Material shown:
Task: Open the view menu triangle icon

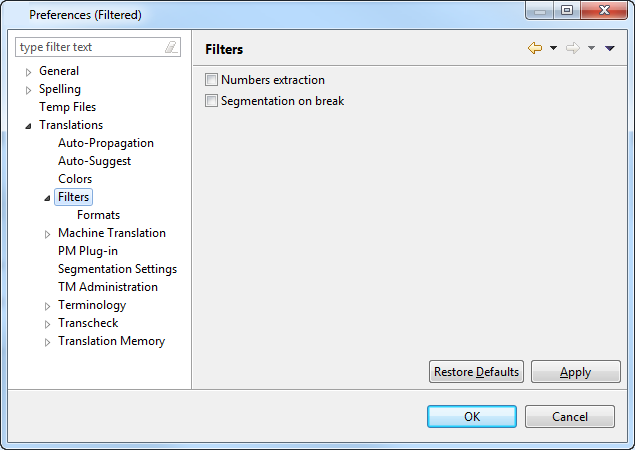Action: pyautogui.click(x=609, y=48)
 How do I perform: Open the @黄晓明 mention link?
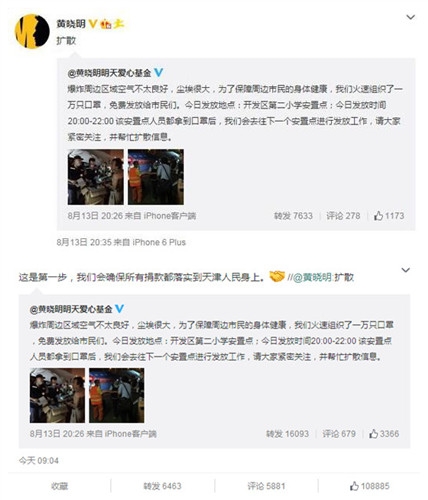(x=312, y=277)
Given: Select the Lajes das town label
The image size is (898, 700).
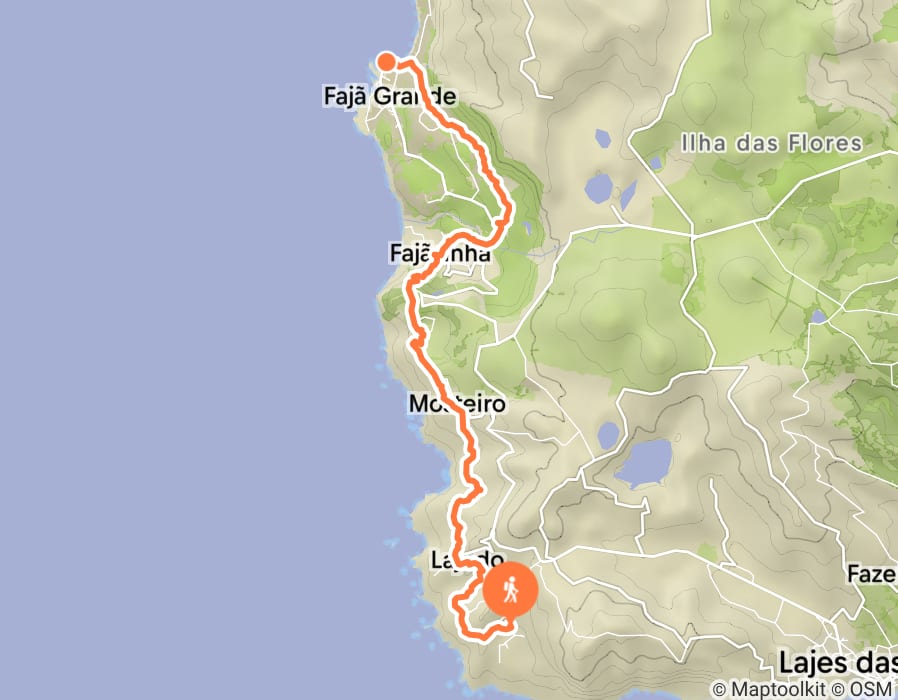Looking at the screenshot, I should tap(838, 663).
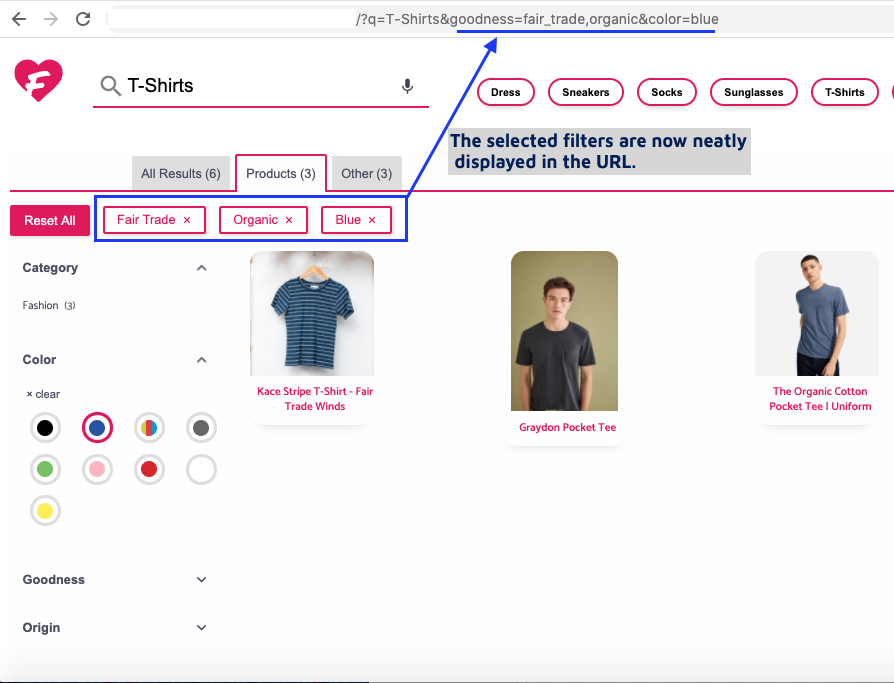Screen dimensions: 894x683
Task: Click the Reset All button
Action: (49, 220)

What is expected: Exactly the lines from the one containing "How do I perform: Open" through the end of the data above: repeat those, both ends included, and nothing else. Skip the pictures.

Solved exercise:
 How do I perform: Open the @黄晓明 mention link?
(x=312, y=277)
Given: Select the Lajes das town label
The image size is (898, 700).
Looking at the screenshot, I should tap(838, 663).
Screen dimensions: 894x683
Task: Click the Reset All button
Action: (49, 220)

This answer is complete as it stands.